Ibu Smith tertunduk diam, lalu berkata,”Saya memang mencintai mereka secara abstrak tetapi tidak secara konkret”.
Pendidikan yang baik memang lebih mudah digambarkan secara abstrak daripada diwujudkan secara konkret. Inilah mengapa pendidikan gagal memberikan hasil nyata bagi perkembangan akademis maupun perkembangan karakter.
Persoalan Pendidikan
Haruskah sekolah mengajarkan nilai? Tentu saja sekolah perlu mengajarkan nilai kepada peserta didik. Pendidikan tidak semata-mata hanya memberi nilai pada bagian akademis tertentu, melainkan pendidikan juga harus menekankan pentingnya nilai dan dalam hal ini adalah karakter. Theodore Rosevelt berkata,” Mendidik seseorang hanya pada pikirannya saja dan tidak pada moralnya sama artinya dengan mendidik seseorang yang berpotensi menjadi ancaman bagi masyarakat”.
Persoalan mendasar yang dihadapi sekolah-sekolah kita sekarang ini adalah masalah moral. Persoalan-persoalan lainnya bersumber dari masalah ini. Bahkan reformasi akademis bergantung pada bagaimana kita mengedepankan karakter.

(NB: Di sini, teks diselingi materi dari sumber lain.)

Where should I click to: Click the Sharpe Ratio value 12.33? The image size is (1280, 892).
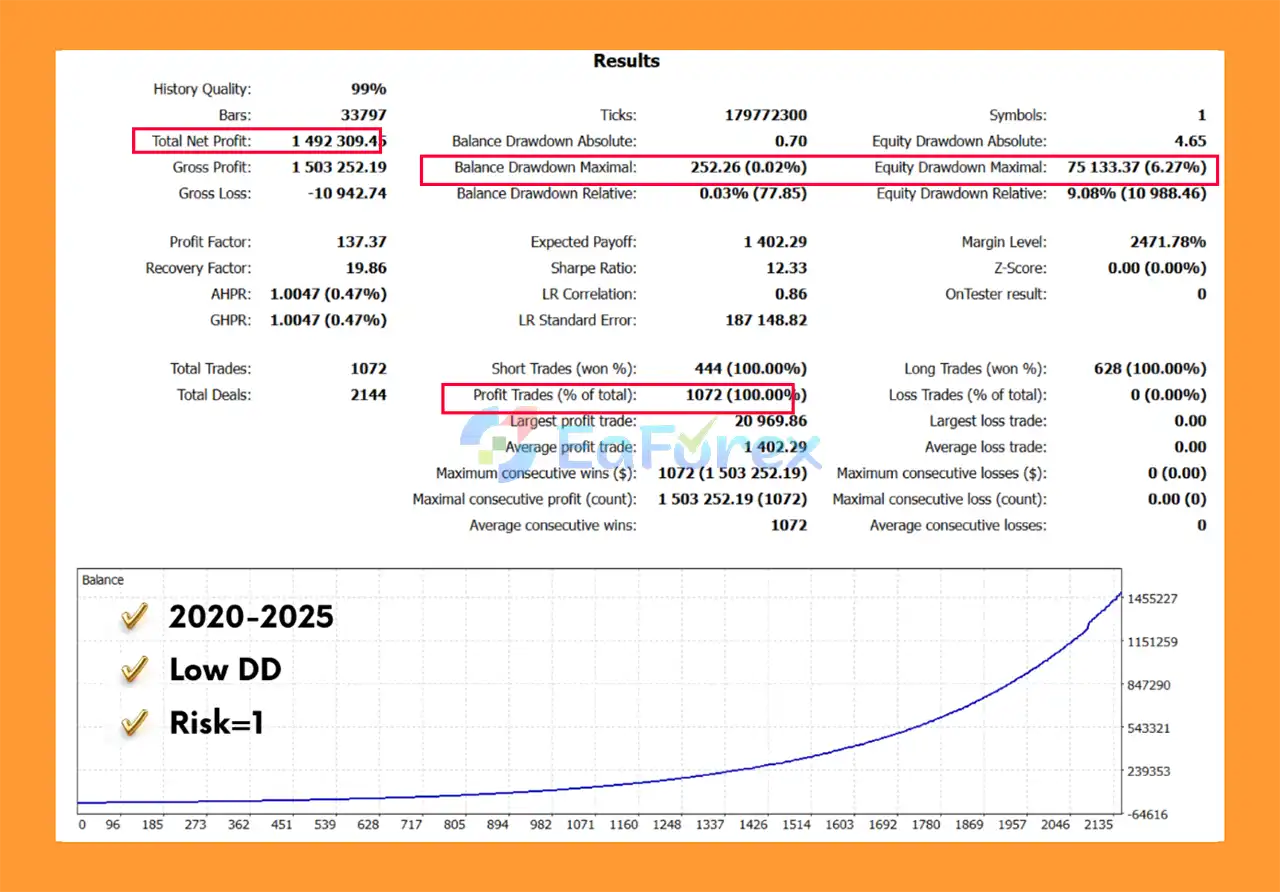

Dalam sebuah masyarakat yang para anggotanya memegang beragam nilai berbeda, rasanya tidak mungkin bisa dicapai sebuah kesepakatan mengenai nilai yang harus diajarkan sekolah. Pluralisme telah menyebabkan kelumpuhan, sekolah-sekolah kebanyakan memilih bersikap netral dalam persoalan nilai. Keadaan itu, dengan begitu cepat telah berubah. Meningkatnya persoalan moral dalam masyarakat, mulai dari keserakahan dan ketidakjujuran hingga tindak kekerasan, perilaku-perilaku yang merusak diri, seperti penyalahgunaan narkoba, pergaulan bebas, bunuh diri telah melahirkan sebuah konsensus baru. Kini, dari seluruh pelosok negeri, mulai dari warga negara individual hingga organisasi-organisasi publik, dari kalangan liberal dan konservatif, memohon kepada sekolah untuk mengambil peran sebagai pengajar moral bagi anak-anak kita.
Tujuan Besar Pendidikan
Sebenarnya untuk menggambarkan tujuan pendidikan secara gamblang dan sederhana adalah menjadikan peserta didik menjadi yang pintar dan baik. Ini saja tujuan fundamental yang paling sederhana. Tetapi apakah itu sudah kita terapkan di dalam pendidikan kita di Indonesia?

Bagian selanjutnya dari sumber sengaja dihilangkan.